→ **Stated goal A**: List every question posed in the Crimson Collective article.

→ **Document text**:

[START]

TL;DR: Crimson Collective’s AWS campaign reportedly began with exposed keys and then moved through highly privileged IAM user creation, AdministratorAccess attachment, reconnaissance, exfiltration, and extortion, with Red Hat confirming access to a Consulting GitLab instance and claims of ~570 GB taken across ~28,000 projects according to Apono. Standing privilege remains the decisive failure mode: once valid credentials exist, the environment can be turned against itself.
NHIMG editorial — based on content published by Apono: Inside the Crimson Collective Attack Chain and How to Break It with Zero Standing Privileges
By the numbers:
- The Crimson Collective claims to have exfiltrated ~570 GB across ~28,000 internal GitLab projects.
- In many organizations, NHIs now outnumber human users by roughly 200 to 1.
Questions worth separating out
Q: What breaks when a stolen cloud key can create new IAM users?
A: A stolen cloud key becomes far more dangerous when it can create new IAM users, login profiles, and additional access keys.
Q: Why do standing privileges make cloud breaches harder to contain?
A: Standing privileges let attackers move from initial login to policy changes, data access, and exfiltration without waiting for a human workflow.
Q: How do security teams know if exposed secrets are becoming a real risk?

[END]

→ **The data**:
[START]

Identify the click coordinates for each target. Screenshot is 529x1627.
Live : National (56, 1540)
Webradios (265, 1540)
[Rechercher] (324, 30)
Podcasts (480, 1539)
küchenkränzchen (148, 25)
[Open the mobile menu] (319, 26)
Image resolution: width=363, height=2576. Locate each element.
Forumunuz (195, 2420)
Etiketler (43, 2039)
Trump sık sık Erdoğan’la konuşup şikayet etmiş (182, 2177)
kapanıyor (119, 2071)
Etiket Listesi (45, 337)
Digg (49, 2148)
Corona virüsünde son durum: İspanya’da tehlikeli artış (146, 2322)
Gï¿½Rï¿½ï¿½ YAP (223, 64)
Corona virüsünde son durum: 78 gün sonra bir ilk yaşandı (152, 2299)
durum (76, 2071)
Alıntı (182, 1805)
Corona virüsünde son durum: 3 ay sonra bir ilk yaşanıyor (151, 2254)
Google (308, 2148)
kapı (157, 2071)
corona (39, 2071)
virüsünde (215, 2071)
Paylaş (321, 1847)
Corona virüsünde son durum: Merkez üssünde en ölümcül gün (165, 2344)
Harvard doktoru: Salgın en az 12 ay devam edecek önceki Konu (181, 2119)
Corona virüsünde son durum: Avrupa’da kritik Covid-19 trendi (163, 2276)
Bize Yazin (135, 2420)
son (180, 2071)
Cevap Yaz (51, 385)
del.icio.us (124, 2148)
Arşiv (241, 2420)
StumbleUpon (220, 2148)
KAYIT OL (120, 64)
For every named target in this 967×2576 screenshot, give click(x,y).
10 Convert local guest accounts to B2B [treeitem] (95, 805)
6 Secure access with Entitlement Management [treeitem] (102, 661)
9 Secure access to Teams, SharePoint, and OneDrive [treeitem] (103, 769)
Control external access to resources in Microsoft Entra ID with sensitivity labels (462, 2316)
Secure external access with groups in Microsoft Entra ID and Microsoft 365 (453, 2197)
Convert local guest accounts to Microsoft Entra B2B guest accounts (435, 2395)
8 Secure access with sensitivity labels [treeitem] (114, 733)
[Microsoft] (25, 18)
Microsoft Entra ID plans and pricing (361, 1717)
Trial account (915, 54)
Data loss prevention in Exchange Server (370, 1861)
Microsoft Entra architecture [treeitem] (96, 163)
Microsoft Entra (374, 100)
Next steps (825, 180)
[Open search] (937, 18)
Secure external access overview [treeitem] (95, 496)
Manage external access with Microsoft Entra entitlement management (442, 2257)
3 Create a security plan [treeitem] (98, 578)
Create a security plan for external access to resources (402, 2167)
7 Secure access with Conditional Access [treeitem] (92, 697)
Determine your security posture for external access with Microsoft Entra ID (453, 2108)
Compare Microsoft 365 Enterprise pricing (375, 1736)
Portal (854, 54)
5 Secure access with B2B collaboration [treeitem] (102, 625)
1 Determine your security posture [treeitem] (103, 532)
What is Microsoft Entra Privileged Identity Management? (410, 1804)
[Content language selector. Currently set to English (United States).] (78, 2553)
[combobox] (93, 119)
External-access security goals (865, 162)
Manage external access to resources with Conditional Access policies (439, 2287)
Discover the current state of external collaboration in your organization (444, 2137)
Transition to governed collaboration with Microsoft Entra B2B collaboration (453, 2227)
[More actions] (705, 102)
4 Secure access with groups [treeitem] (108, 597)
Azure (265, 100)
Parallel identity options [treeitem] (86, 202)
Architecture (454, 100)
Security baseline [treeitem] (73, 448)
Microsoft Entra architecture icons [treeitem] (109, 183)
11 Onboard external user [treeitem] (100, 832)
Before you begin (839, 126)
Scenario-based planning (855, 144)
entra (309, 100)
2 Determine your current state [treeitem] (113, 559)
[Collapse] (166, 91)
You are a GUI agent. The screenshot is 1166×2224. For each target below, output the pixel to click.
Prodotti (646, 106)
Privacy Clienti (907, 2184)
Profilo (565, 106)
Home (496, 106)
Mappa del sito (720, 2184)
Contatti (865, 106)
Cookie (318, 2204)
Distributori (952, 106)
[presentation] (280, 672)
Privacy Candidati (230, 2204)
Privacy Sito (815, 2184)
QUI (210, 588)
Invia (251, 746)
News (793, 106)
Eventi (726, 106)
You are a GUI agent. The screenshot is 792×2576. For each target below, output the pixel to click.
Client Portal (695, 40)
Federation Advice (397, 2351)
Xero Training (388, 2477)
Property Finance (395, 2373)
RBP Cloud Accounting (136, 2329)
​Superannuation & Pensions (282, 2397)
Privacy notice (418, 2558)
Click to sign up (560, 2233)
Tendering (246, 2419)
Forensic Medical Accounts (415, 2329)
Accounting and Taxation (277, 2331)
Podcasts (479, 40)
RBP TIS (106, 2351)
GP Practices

[END]

→ **Stated goal B**: Please rewrite the records from the first line up to and including the line containing "Corona virüsünde son durum: İspanya’da", putting "Radios" where "Webradios" appears and leaving everything else as it is.

→ **Reply A**:
- What breaks when a stolen cloud key can create new IAM users?
- Why do standing privileges make cloud breaches harder to contain?
- How do security teams know if exposed secrets are becoming a real risk?

→ **Reply B**:
Identify the click coordinates for each target. Screenshot is 529x1627.
Live : National (56, 1540)
Radios (265, 1540)
[Rechercher] (324, 30)
Podcasts (480, 1539)
küchenkränzchen (148, 25)
[Open the mobile menu] (319, 26)
Image resolution: width=363, height=2576. Locate each element.
Forumunuz (195, 2420)
Etiketler (43, 2039)
Trump sık sık Erdoğan’la konuşup şikayet etmiş (182, 2177)
kapanıyor (119, 2071)
Etiket Listesi (45, 337)
Digg (49, 2148)
Corona virüsünde son durum: İspanya’da tehlikeli artış (146, 2322)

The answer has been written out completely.